Collect all lines containing the word "dropdown" from the data.

● Stored data entries:
-- Opening Marker --

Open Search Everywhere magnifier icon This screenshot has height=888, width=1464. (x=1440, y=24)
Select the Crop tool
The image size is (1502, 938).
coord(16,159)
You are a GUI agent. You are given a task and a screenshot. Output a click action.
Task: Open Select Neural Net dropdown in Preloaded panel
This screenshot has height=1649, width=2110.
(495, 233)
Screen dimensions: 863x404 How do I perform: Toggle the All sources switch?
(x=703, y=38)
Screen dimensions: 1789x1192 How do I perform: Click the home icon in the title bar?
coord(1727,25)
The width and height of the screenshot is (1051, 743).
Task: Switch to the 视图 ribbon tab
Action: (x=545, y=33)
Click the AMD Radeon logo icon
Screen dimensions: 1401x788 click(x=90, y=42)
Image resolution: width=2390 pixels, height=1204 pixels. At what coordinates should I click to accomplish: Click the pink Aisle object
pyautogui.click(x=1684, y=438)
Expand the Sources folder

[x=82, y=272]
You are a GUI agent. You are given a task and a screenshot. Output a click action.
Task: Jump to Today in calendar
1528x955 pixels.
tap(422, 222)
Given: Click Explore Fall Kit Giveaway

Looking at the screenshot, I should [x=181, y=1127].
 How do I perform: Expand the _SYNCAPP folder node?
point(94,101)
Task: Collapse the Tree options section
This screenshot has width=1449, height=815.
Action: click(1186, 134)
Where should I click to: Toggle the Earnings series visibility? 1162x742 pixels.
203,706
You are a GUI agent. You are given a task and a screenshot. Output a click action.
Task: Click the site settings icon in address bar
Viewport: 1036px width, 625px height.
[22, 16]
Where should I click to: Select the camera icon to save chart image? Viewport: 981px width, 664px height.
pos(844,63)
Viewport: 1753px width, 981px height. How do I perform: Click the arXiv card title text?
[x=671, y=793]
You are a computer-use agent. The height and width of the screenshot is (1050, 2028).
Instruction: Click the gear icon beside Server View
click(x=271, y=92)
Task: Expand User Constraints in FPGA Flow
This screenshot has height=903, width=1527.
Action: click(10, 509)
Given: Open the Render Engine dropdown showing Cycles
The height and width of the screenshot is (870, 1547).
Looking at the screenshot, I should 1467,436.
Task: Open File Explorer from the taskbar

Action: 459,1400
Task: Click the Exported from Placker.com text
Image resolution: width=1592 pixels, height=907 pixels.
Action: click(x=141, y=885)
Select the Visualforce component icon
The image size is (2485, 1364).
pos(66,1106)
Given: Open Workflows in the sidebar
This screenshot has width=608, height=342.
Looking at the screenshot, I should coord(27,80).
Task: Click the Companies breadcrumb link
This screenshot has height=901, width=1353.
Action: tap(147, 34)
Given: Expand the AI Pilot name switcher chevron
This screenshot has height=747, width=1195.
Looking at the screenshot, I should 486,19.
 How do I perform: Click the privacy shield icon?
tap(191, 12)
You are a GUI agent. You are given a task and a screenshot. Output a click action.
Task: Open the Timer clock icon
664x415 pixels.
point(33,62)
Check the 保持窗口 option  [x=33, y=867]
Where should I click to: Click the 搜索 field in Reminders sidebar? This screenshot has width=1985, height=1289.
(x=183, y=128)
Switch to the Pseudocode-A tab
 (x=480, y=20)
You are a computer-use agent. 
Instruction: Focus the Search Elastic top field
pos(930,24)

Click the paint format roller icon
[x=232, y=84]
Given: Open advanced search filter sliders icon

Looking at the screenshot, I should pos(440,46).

-- Closing Marker --

● Exercise result:
Task: Open Select Neural Net dropdown in Preloaded panel
Given: Open the Render Engine dropdown showing Cycles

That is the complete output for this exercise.